The Minister has come under huge pressure over the Government's U-turn over allowing GCSE and A-level results in England to be based on teachers' predicted grades.
On Monday Liberal Democrat leadership candidate Layla Moran said Mr Williamson should walk following his "botched handling" of grade awards.
The announcement by the Education Secretary came after 24 hours of mounting pressure from Tory backbenchers, who claimed he had lost the confidence of the teaching profession and should resign.
It comes after Mr Williamson back-tracked to say results estimated by teachers could be used after mounting anger over the downgrading of about 40 per cent of A-level grades by exams regulator Ofqual on the basis of a controversial algorithm.
The Cabinet minister apologised for the "distress" caused by the abandoned policy which was intended to give fair results to pupils who could not sit exams because of the coronavirus crisis.
The Westminster Government's U-turn in time for the GCSE results in England on Thursday brings the nation into line with Scotland, Wales and Northern Ireland, which will all use teacher-predicted grades.

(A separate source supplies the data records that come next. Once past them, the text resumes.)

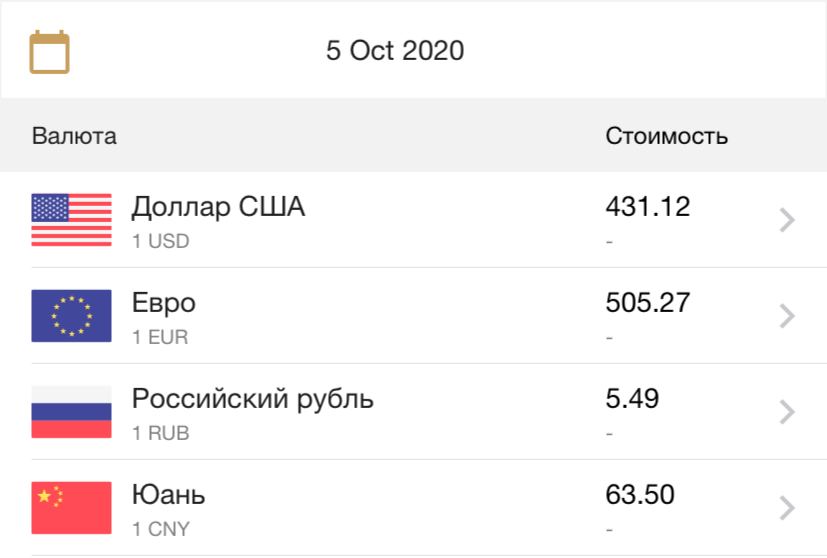Expand Euro details chevron
Image resolution: width=827 pixels, height=558 pixels.
click(x=787, y=316)
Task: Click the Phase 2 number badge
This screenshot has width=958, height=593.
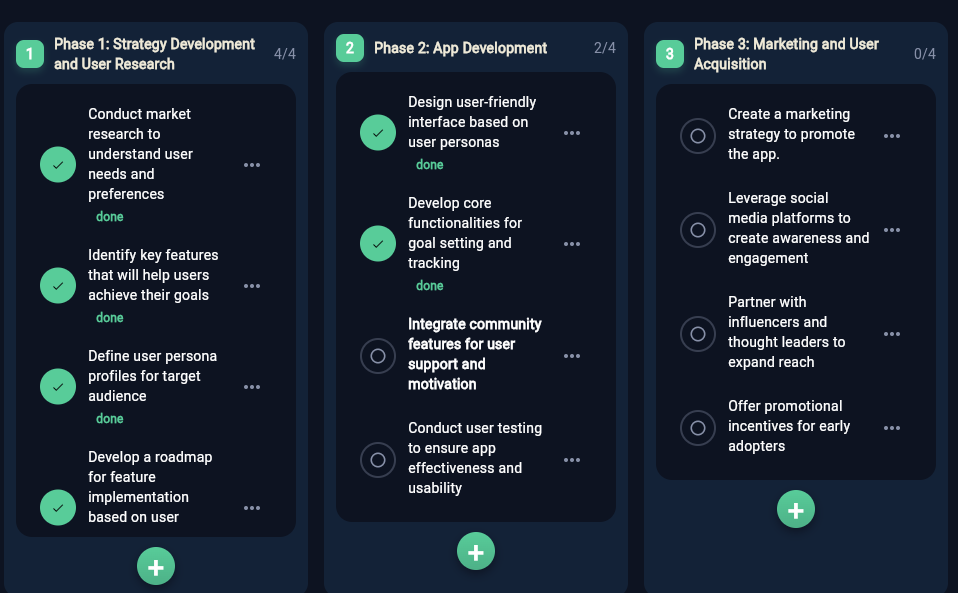Action: tap(348, 47)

Mr Williamson said he acted after realising over the weekend that there were "real concerns" about results, but his intervention at such a late stage led some critics to call for his resignation.
Prime Minister Boris Johnson and Mr Williamson had previously defended the "robust" system, while the Education Secretary had insisted there would be "no U-turn, no change" and said a shift could lead to "rampant grade inflation".
Labour leader Sir Keir Starmer said: "The Government has had months to sort out exams and has now been forced into a screeching U-turn after days of confusion."
The move could cause further uncertainty for A-level students hoping to go to university, as an increase in the number of people achieving the required entry grades could cause trouble in the admissions process.
For others the change may already be too late if they have missed out on courses as a result of the lower grades awarded last week.